Prompt: Print nothing but the lines from the start of the listing below through the line that contains "Screen dimensions: 334x203". Do not include the pictures.

Records for this exercise:
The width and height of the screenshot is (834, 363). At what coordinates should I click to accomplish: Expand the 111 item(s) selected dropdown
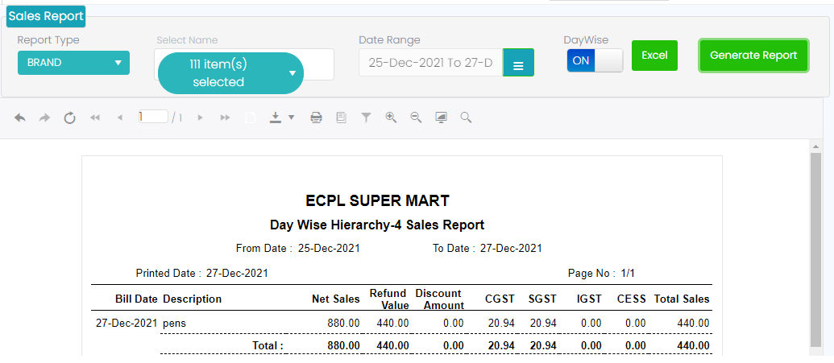pos(230,73)
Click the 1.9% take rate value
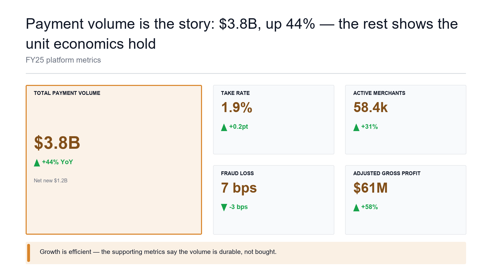The width and height of the screenshot is (492, 277). pos(237,107)
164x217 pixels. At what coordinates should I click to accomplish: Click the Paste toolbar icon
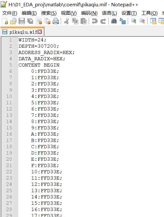[x=84, y=21]
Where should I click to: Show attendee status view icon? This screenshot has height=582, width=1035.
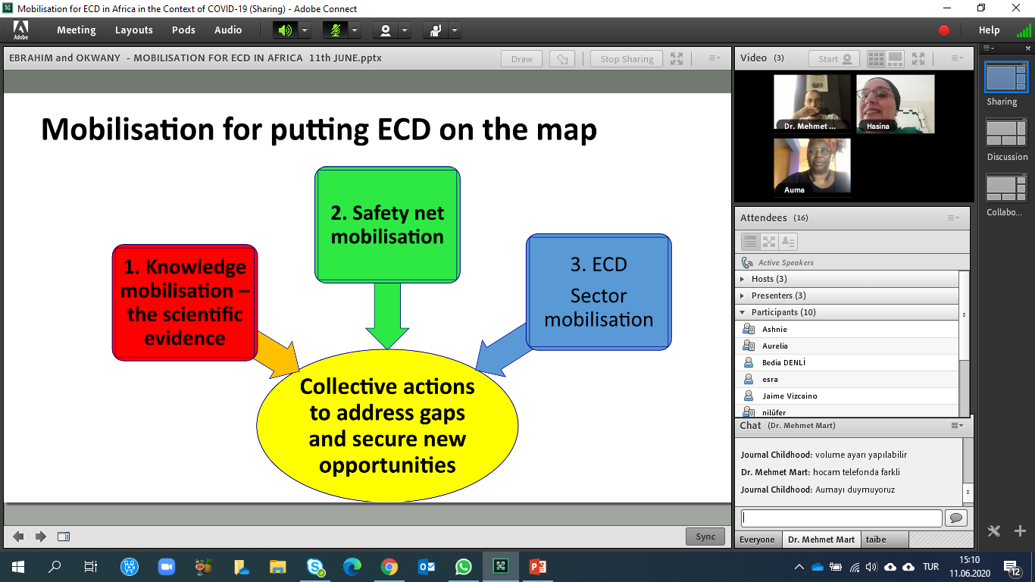pyautogui.click(x=788, y=242)
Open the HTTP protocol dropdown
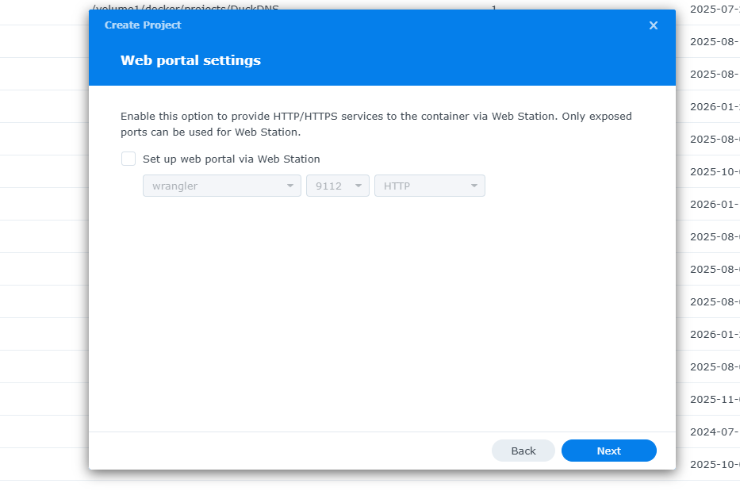 [429, 186]
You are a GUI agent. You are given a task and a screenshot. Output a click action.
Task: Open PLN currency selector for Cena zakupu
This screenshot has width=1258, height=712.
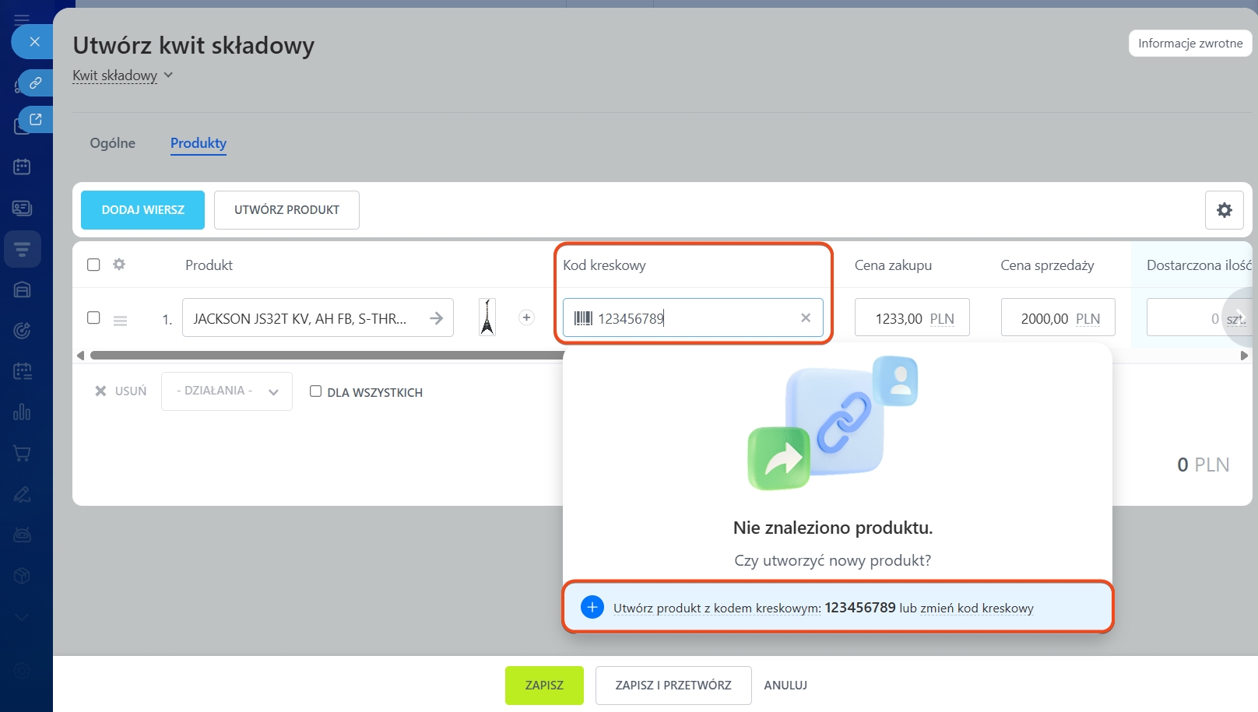tap(941, 319)
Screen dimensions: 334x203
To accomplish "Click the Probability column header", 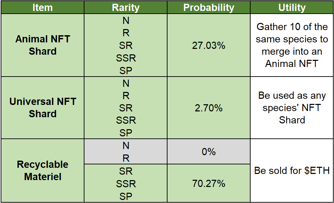I will click(x=209, y=8).
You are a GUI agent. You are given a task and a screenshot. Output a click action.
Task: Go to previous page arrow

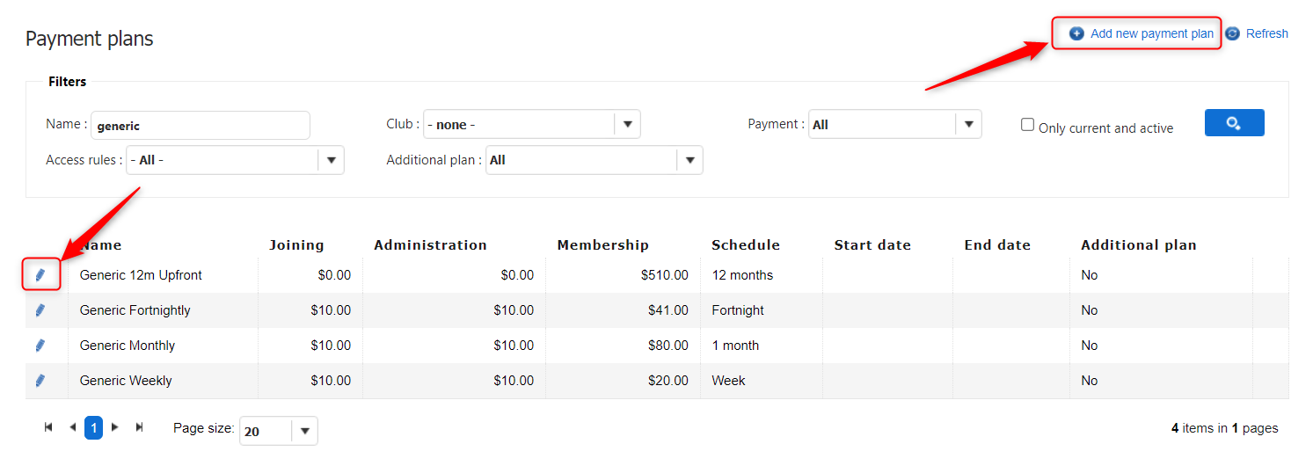click(x=72, y=427)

Output:
The width and height of the screenshot is (834, 363). At what coordinates should I click to accomplish: Expand the 111 item(s) selected dropdown
pos(230,73)
Click the 1.9% take rate value
The width and height of the screenshot is (492, 277). pos(237,107)
164x217 pixels. At what coordinates should I click to accomplish: Click the Paste toolbar icon
[x=84, y=21]
Where should I click to: Show attendee status view icon? This screenshot has height=582, width=1035.
pyautogui.click(x=788, y=242)
Open the HTTP protocol dropdown
 [429, 186]
You are a GUI agent. You are given a task and a screenshot. Output a click action.
Task: Open PLN currency selector for Cena zakupu
This screenshot has width=1258, height=712.
tap(941, 319)
Screen dimensions: 334x203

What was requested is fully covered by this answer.